MORGANTOWN — Lee Smith had it all worked out.
After a career in emergency medicine, the good doctor figured he’d throttle down, coast into retirement in a more leisurely role.
So, he signed on to run the Monongalia County Health Department.
Five years, he told them, and I’m outta here.
That was 10 years and one global pandemic ago.
“Boy, oh boy,” Smith says with a kind of reflective chuckle. “Little did I know.”
Now five years behind schedule, Smith, 71, is retiring.
Dr. Brian Huggins will join MCHD in May as its next medical director and county health officer. Smith’s tenure will conclude shortly thereafter.
Looking back from an outside perspective — and with all due respect — Smith’s plan was never realistic.
You see, he’s simply not the type to throttle down and coast into anything.
A Navy-trained son of Appalachia born to a blue-collar family, Smith went to work at 14. He eventually earned his way into the eye of the storm known as a short-order kitchen.
“The lessons learned in that helped me throughout my life because you’ve got things that cook quick and you’ve got things that cook slow and the orders just keep coming in. You’re always juggling and balancing the entire thing. An emergency department is not too dissimilar,” he said.

▶ ACTIVITIES
1. Translate this sentence from the article on Lee Smith into Spanish: "That was 10 years and one global pandemic ago."
2. In the article on Lee Smith, who will join MCHD in May as its next medical director and county health officer?
3. Write out the article on Lee Smith from "So, he signed" to "coast into anything.".
The rows are not needed for anything here.

▶ INFORMATION SUPPLIED
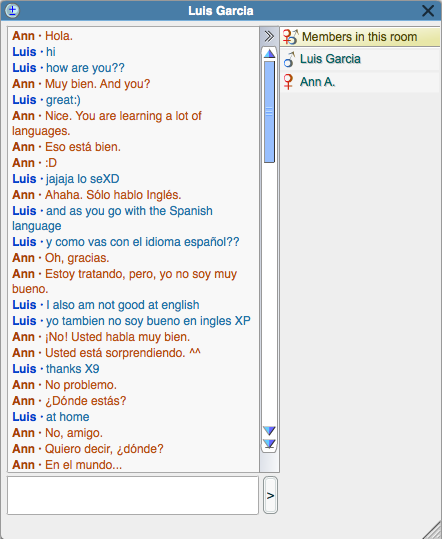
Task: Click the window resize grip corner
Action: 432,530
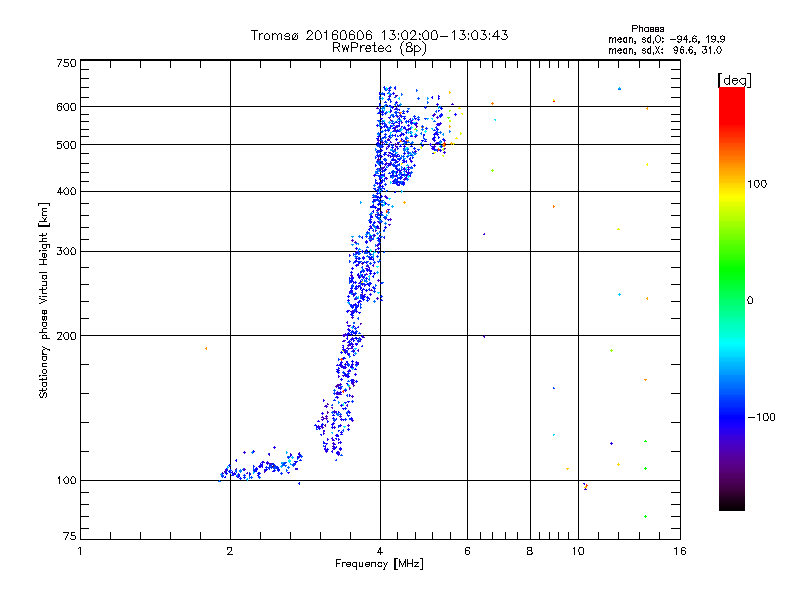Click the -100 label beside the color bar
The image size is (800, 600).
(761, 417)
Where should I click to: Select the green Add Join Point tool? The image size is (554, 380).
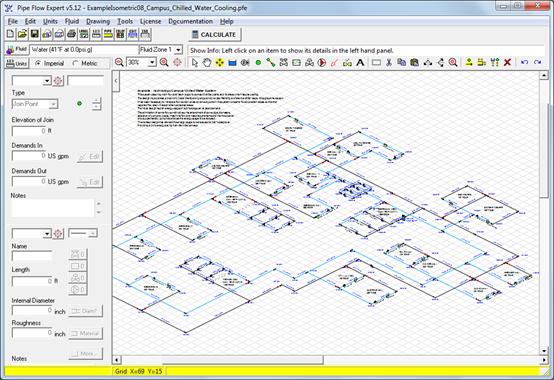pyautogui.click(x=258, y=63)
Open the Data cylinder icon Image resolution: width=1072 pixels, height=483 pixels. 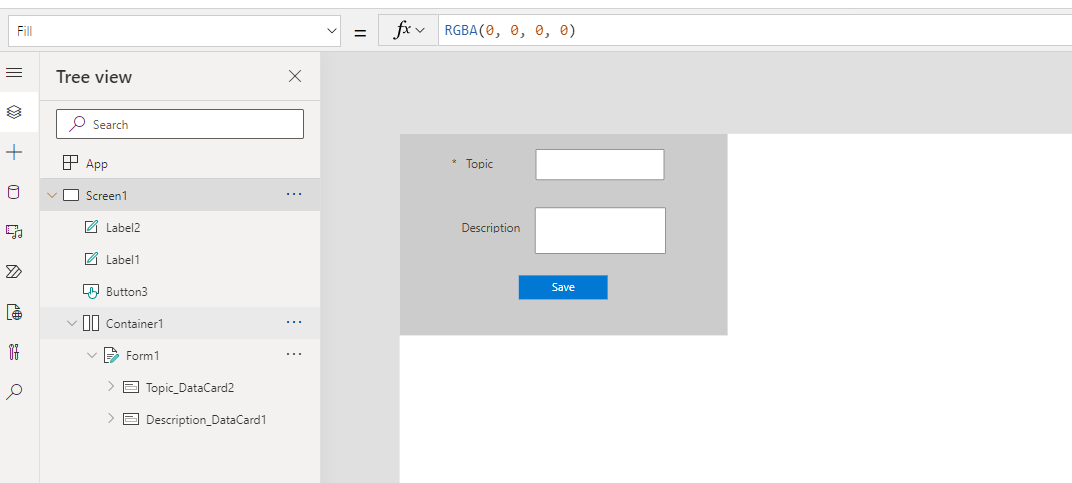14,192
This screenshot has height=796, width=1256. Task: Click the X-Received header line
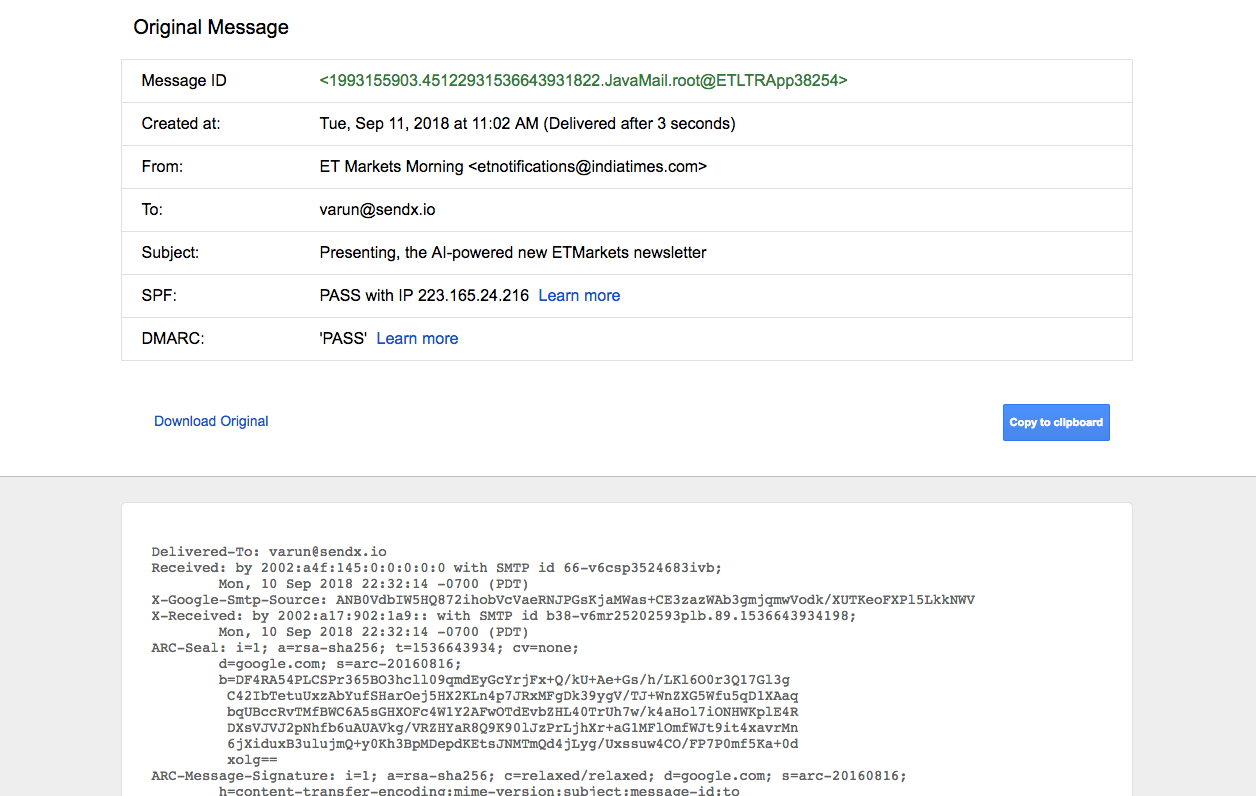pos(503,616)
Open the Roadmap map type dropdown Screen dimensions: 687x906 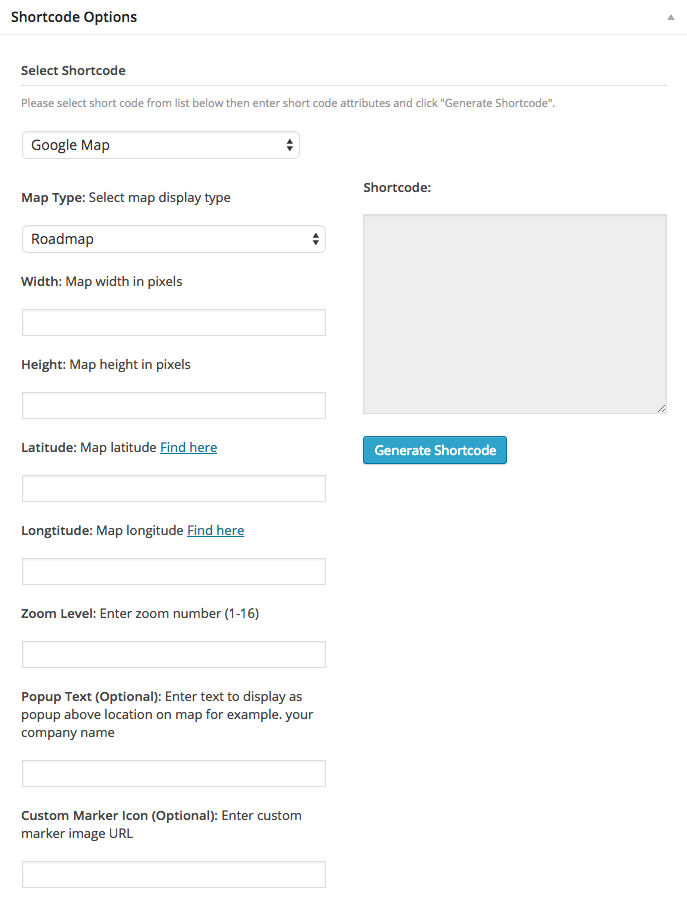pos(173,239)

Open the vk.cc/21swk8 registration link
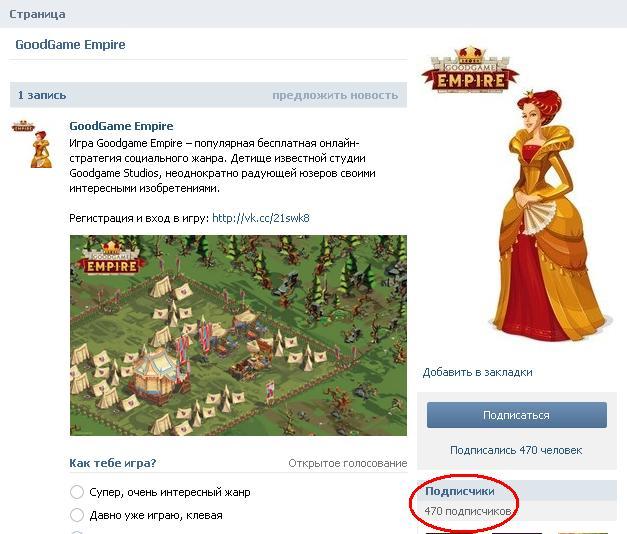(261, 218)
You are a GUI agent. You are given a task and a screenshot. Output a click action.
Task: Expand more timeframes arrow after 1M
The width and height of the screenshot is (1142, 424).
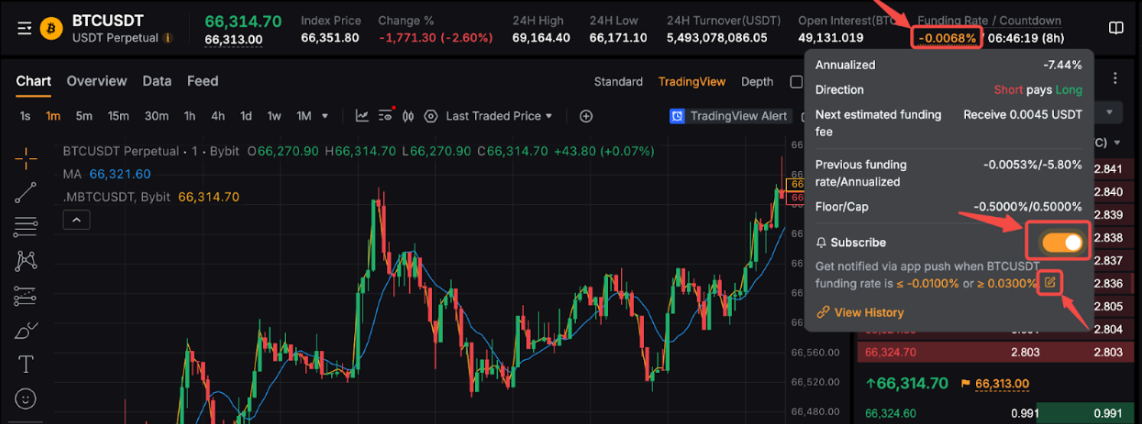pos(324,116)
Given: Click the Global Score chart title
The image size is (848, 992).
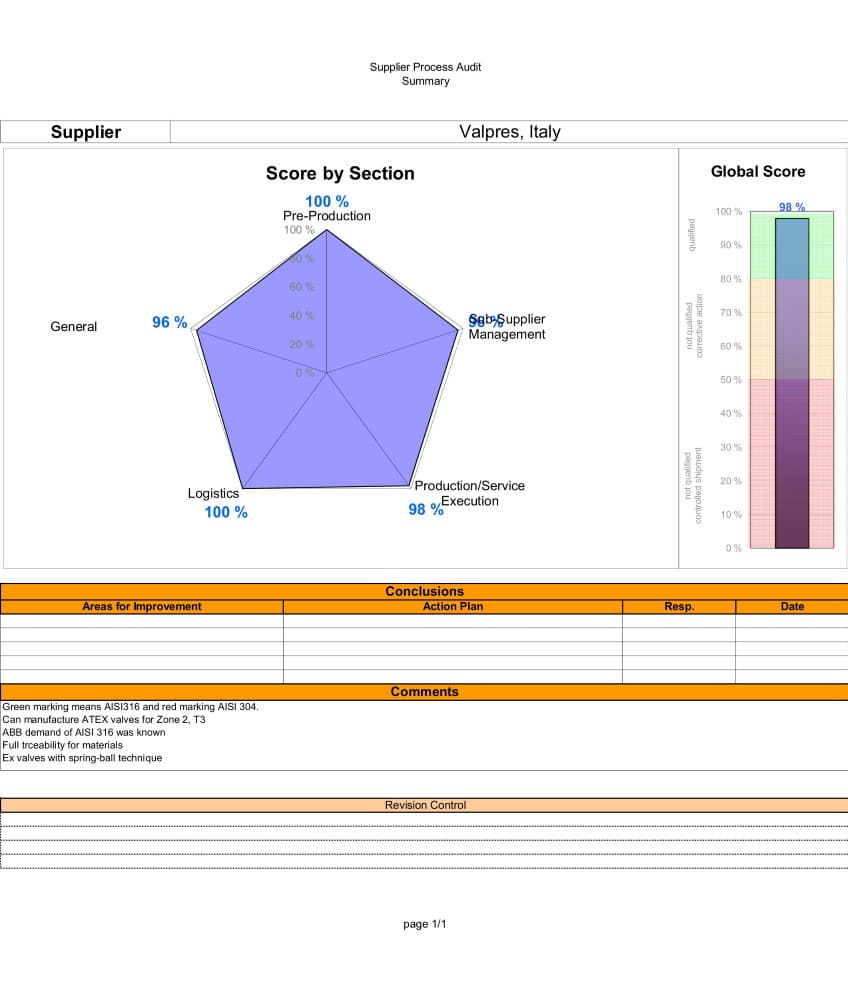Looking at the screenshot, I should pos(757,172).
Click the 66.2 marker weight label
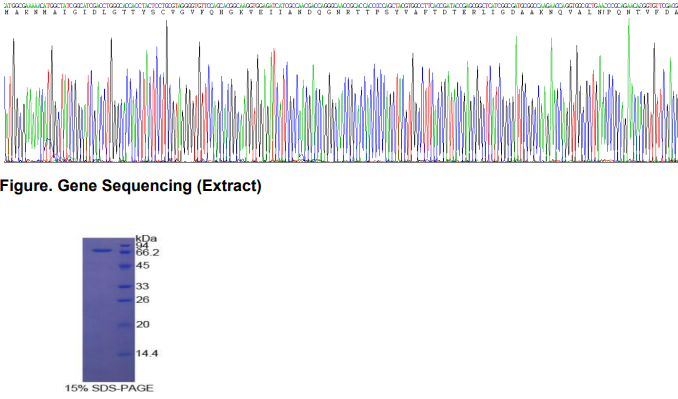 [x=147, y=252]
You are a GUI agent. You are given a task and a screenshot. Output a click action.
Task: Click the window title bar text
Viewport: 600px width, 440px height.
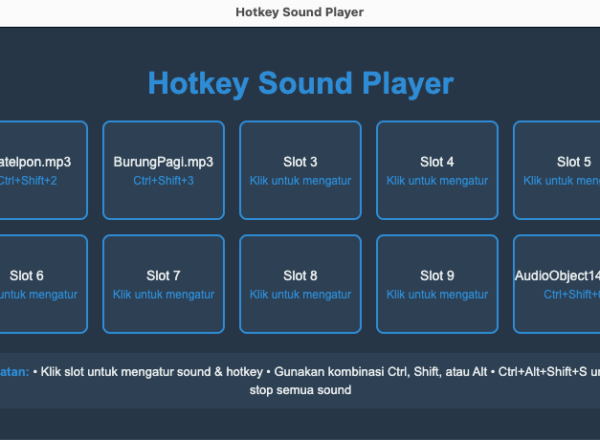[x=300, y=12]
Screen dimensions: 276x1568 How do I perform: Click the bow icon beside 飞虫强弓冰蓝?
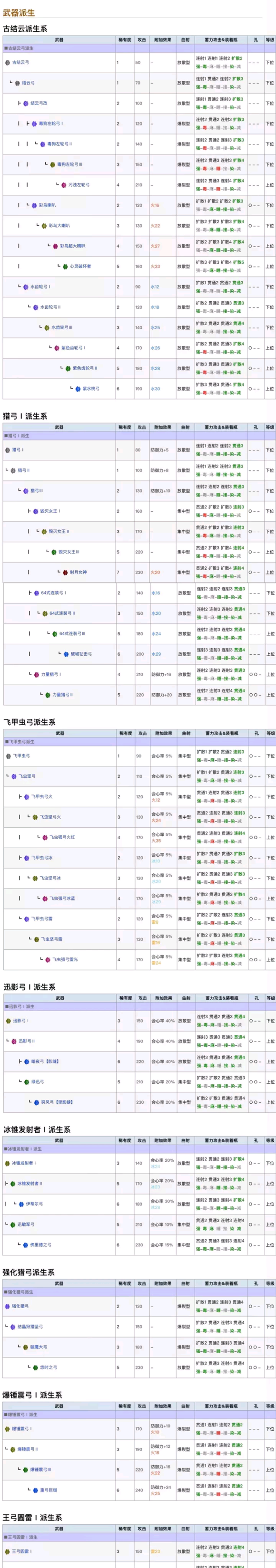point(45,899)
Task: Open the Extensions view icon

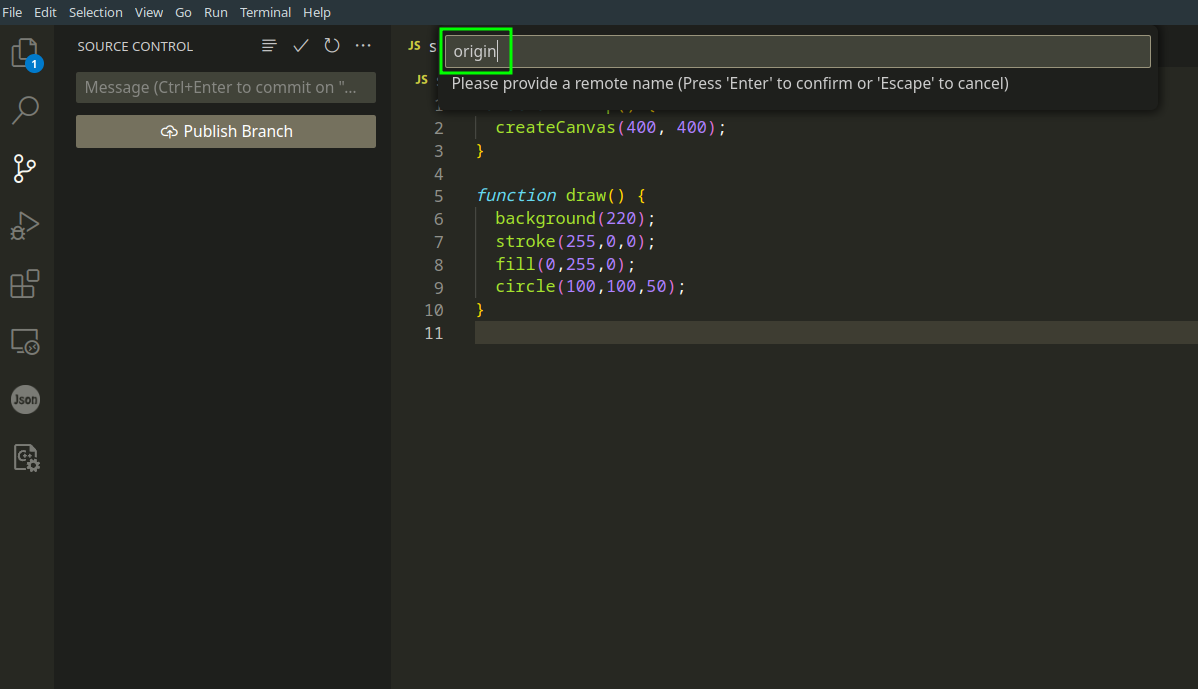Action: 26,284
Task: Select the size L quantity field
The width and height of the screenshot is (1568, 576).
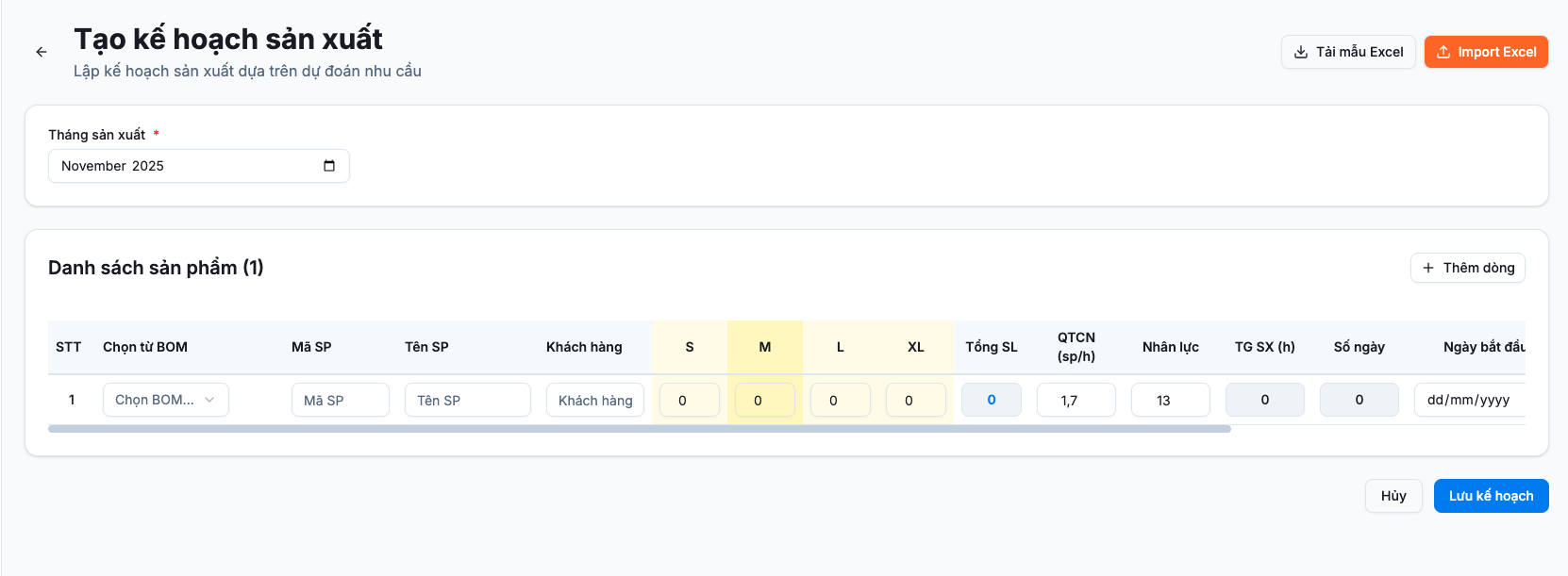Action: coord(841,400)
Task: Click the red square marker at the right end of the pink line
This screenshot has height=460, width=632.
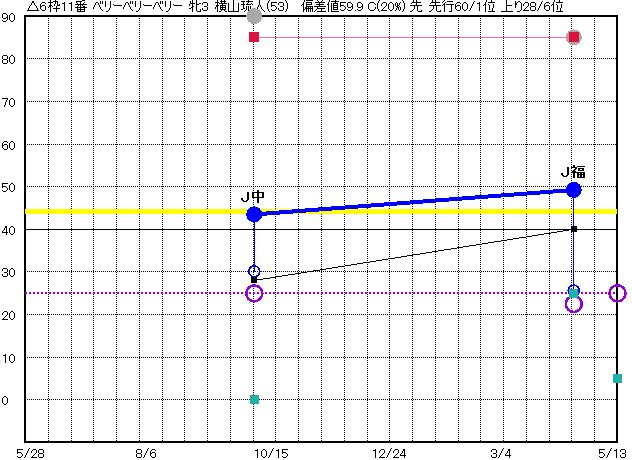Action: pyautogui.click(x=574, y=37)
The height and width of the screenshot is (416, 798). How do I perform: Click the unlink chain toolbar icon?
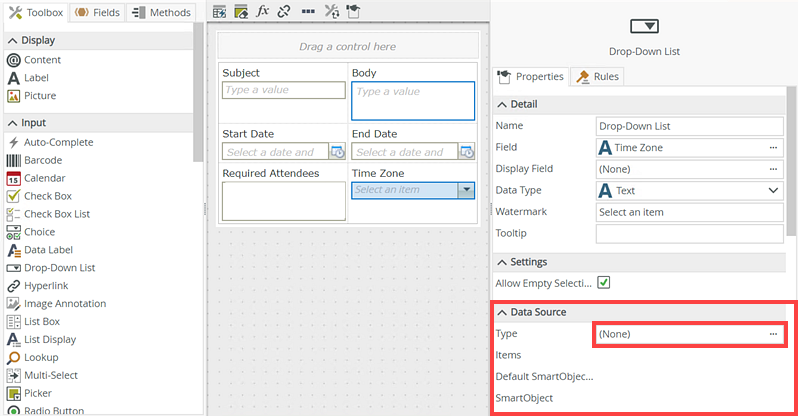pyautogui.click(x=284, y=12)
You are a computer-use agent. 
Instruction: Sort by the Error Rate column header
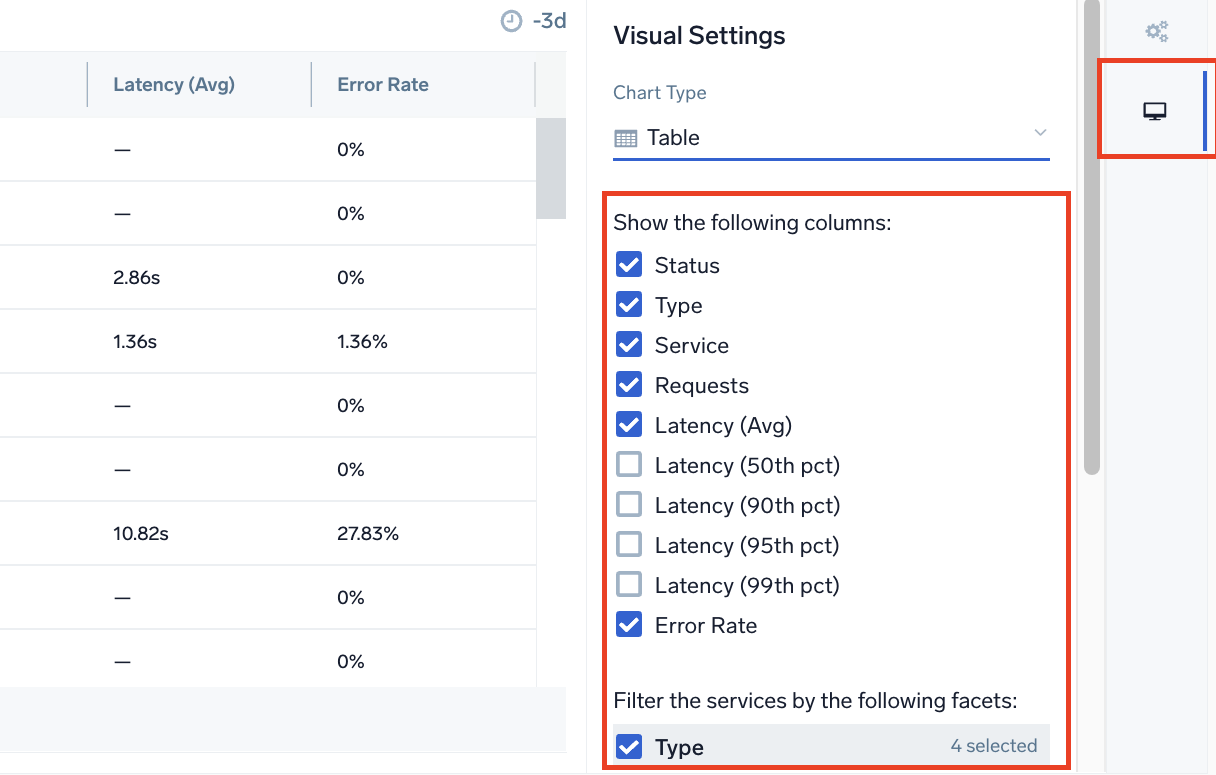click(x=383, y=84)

▶ EXERCISE RESULTS
1. Eso fue hace 10 años y una pandemia mundial.

2. Dr. Brian Huggins.

3.
So, he signed on to run the Monongalia County Health Department.
Five years, he told them, and I’m outta here.
That was 10 years and one global pandemic ago.
“Boy, oh boy,” Smith says with a kind of reflective chuckle. “Little did I know.”
Now five years behind schedule, Smith, 71, is retiring.
Dr. Brian Huggins will join MCHD in May as its next medical director and county health officer. Smith’s tenure will conclude shortly thereafter.
Looking back from an outside perspective — and with all due respect — Smith’s plan was never realistic.
You see, he’s simply not the type to throttle down and coast into anything.